Beitragvon Marieke » 09.09.2018, 14:21

Hallo

Ich habe deine Beiträge vefolgt. Und hoffe sehr, dass es eine akzeptable Lösung für Dich geben wird! Unsere OP Termine waren letztes Jahr nahe beieinander.
Meine Probleme sind bei weitem nicht mit deinen zu vergleichen. Daher kann ich zu den meisten Dingen nichts Konstruktives beitragen. Jedoch kenne ich das Problem mit den trockenen Augen. Auch dieses Phänomen, dass die Sicht kurze Momente nach dem Tropfen sich enorm verbesserte.
Bei mir war die Aufrisszeit und der Schirmertest auffällig.

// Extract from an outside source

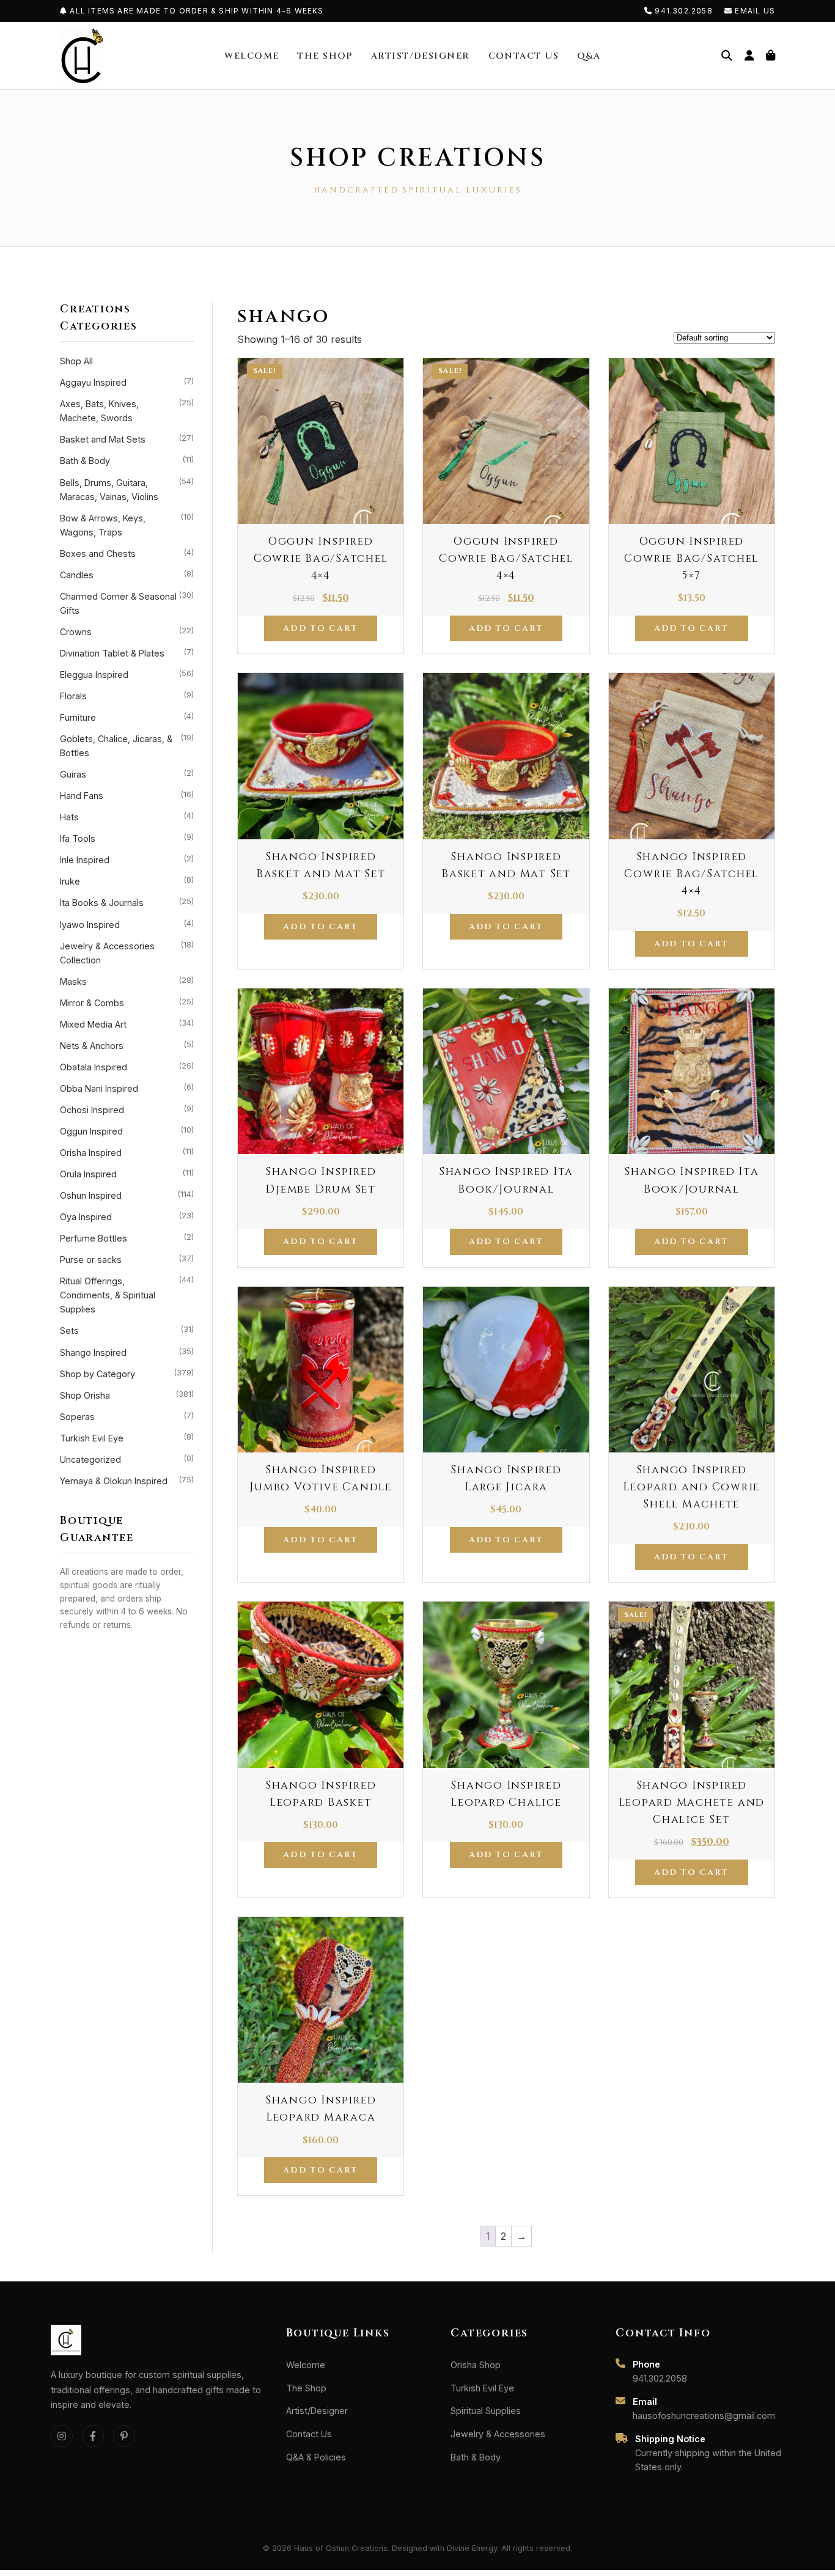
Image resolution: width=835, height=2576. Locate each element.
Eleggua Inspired (127, 674)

Gefühlt haben meine Augen keine/kaum eigene Tränenflüssigkeit produziert. Ich bekam Punctum Plugs. Einige Zeit später normalisierte sich der natürliche Tränenfilm und die Sicht ist seitdem gut.
Auch hatte ich eine ReLex Smile und habe mit derartigen Problemen über viele Monate nicht gerechnet. Auch die versprochenen Unterlagen erhielt ich bis heute nicht....
Ich hoffe es ergeht Dir wie mir, dass sich doch noch etwas bessert und es für Dich erträglich wird.